La seconde les ordonne sur cinq rangées où elles se suivent en file de gauche à droite, sans interaction, sauf celles dévolues au monde marin qui défilent de droite à gauche. Il semblerait donc que la disposition de Cosi va il mondo alla riversa précède celle de Il mondo alla riversa, plus facilement lisible, où les scènes, sans lien sinon leur sujet, forment une sorte d’inventaire, modèle qui sera adopté d’ailleurs dans la majorité des images postérieures et jusqu'au XIXème siècle.


Ainsi va le monde renversé

Coll. Harry Ransom Center, U. du Texas, Austin.

Cosi va il mondo alla riversa est une gravure anonyme[4], probablement éditée à Venise.

Dominé par un globe terrestre à l’envers- le monde du titre, suspendu par un ruban, où les bâtiments sont disposés tête en bas-, le paysage de colline où les villages perchés, les églises et les tours sont tous dessinés à l’endroit est donc une représentation du monde réel, peut-être de l’arrière-pays vénitien. En revanche, les scènes qui s’y déploient sont toutes des scènes où les comportements des personnages sont inversés, des scènes de folie.

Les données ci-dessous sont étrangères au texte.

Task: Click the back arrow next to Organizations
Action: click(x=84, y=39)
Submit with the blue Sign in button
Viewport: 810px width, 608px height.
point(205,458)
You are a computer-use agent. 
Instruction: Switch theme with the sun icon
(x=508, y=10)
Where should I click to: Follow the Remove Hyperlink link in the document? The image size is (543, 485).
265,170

Même si la construction de Cosi và il mondo […] semble peu ordonnée, les scénettes se disposent cependant sur plusieurs plans marqués par des ombres, en perspective.


Trois scènes concernent les rapports de l’homme avec les animaux : le bœuf blesse de sa pique l’homme attelé à la charrette, l’âne frappe de ses sabots l’homme sous le bât, et le bœuf menace de sa hache un homme sur un billot. Ces scènes cruelles où l’homme est torturé et déshumanisé, rendaient sûrement l’image très inconfortable et effrayante pour les regardeurs.

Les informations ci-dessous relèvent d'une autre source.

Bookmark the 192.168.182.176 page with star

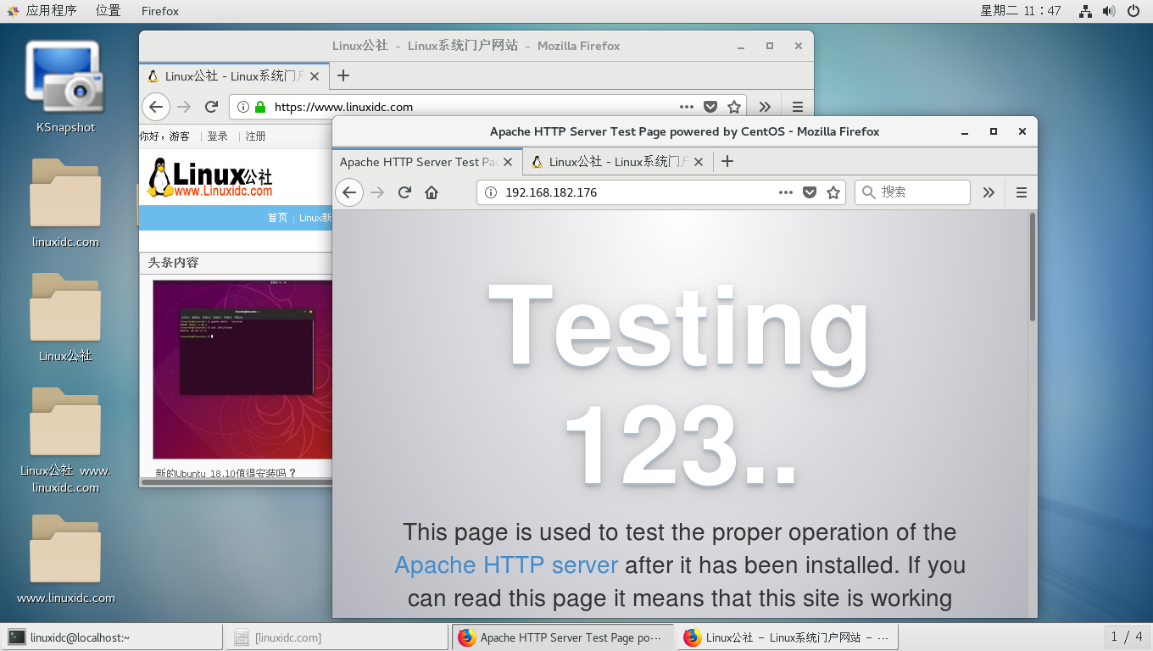coord(833,192)
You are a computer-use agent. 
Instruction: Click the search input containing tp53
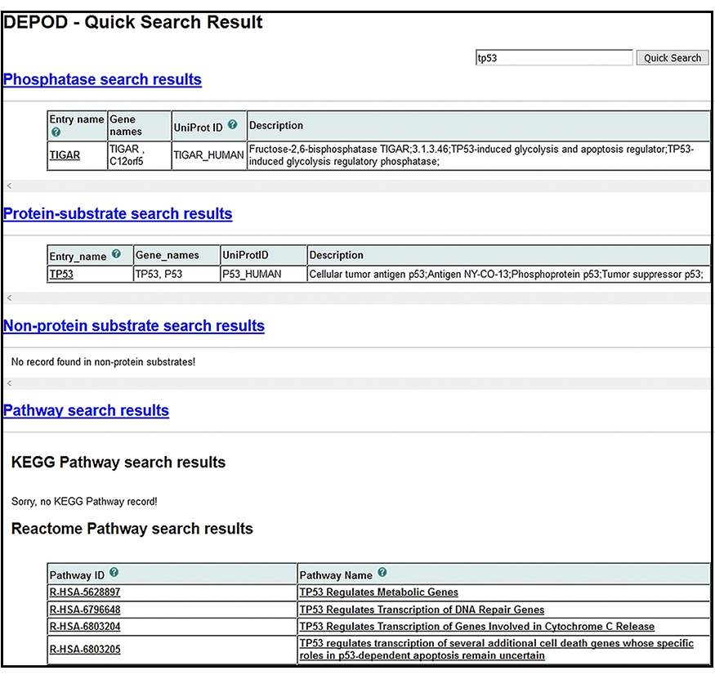pyautogui.click(x=554, y=57)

Neuf autres scènes mettent en relation les animaux entre eux dans leurs rapports de prédation mutuelle ou de supposée supériorité sexuée. Ainsi, cerf et lièvres poursuivent des lévriers, la brebis attaque le renard, la poule l’aigle ou les souris le chat. Dans un monde à l’endroit où le masculin est dominant et où l’ordre animal est copié sur l’ordre humain, les scènes où la cane marche devant le canard et où la poule couvre le coq étaient d’une parfaite incongruité. Une scène cependant où le renard garde les moutons dénote par son incohérence : en effet, dans le monde réel, les brebis ne gardent pas le renard. Ce n’est donc pas une permutation entre deux protagonistes mais une modification du statut du renard qui, de prédateur, devient gardien, une permutation d’attitudes opposées agressivité/bienveillance sur un seul personnage.


Mais, la majorité des scènes de l’image concerne les rapports des humains entre eux.

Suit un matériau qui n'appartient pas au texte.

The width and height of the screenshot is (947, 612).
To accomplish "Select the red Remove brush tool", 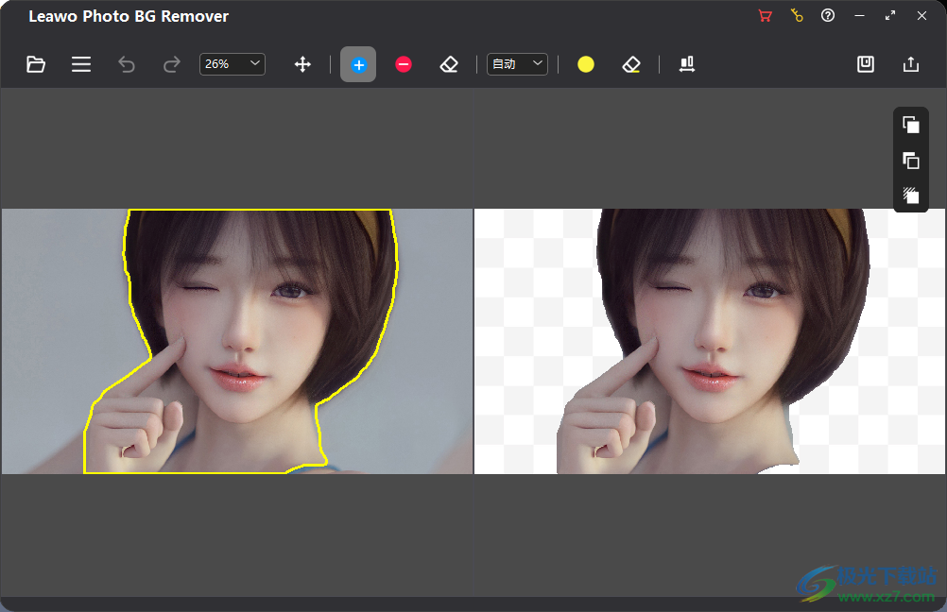I will [404, 64].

Rapports où la domination sociale est inversée lorsque le valet marche devant son maître, la servante surveille sa maîtresse faisant la lessive ou le valet oblige son maître à étriller son cheval. Rapports d’agressivité physique quand le condamné pend le bourreau, l’enfant bat son père ou sans agressivité particulière lorsque l’infirme porte le bien-portant, l’enfant soigne un adulte… Là encore, une image surprend : un homme marche avec la tête tournée vers l’arrière, son corps se partageant en deux pour opposer partie supérieure et inférieure dans leur mouvement, ce qui de nouveau, n’est pas purement de l’ordre du monde inversé mais de celui d’une étrange incongruité.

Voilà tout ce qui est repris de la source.